An actor should take lessons from a painter and a sculptor. For an actor to represent a Greek hero it is imperative he should have thoroughly studied those antique statues which have lasted to our day, and mastered the particular grace they exhibited in their postures, whether sitting, standing, or walking. Nor should he make attitude his only study. He should highly develop his mind by an assiduous study of the best writers, ancient and modern, which will enable him not only to understand his parts, but to communicate a nobler coloring to his manners and mien.—Goethe.
Admiration.—Admiration and love are like being intoxicated with champagne; judgment and friendship like being enlivened.—Johnson.
Season your admiration for awhile.—Shakespeare.

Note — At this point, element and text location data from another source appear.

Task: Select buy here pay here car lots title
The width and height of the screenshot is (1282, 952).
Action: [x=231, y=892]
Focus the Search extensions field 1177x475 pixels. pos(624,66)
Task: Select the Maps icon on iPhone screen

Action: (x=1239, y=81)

I wonder whether the subtle measuring of forces will ever come to measuring the force there would be in one beautiful woman whose mind was as noble as her face was beautiful—who made a man's passion for her rush in one current with all the great aims of his life.—George Eliot.

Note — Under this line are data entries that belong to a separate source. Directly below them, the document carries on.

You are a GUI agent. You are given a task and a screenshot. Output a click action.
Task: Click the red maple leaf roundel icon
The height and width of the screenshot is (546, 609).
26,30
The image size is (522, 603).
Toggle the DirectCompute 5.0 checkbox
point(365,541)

Admiration is the base of ignorance.—Balthasar Gracian.
It is better in some respects to be admired by those with whom you live, than to be loved by them. And this not on account of any gratification of vanity, but because admiration is so much more tolerant than love.—Arthur Helps.
Admiration is a forced tribute, and to extort it from mankind (envious and ignorant as they are) they must be taken unawares.—James Northcote.
Adversity.—If adversity hath killed his thousands, prosperity hath killed his ten thousands; therefore adversity is to be preferred. The one deceives, the other instructs; the one miserably happy, the other happily miserable; and therefore many philosophers have voluntarily sought adversity and so much commend it in their precepts.—Burton.
Adversity borrows its sharpest sting from our impatience.—Bishop Horne.
Adversity is like the period of the former and of the latter rain,—cold, comfortless, unfriendly to man and to animal; yet from that season have their birth the flower and the fruit, the date, the rose, and the pomegranate.—Walter Scott.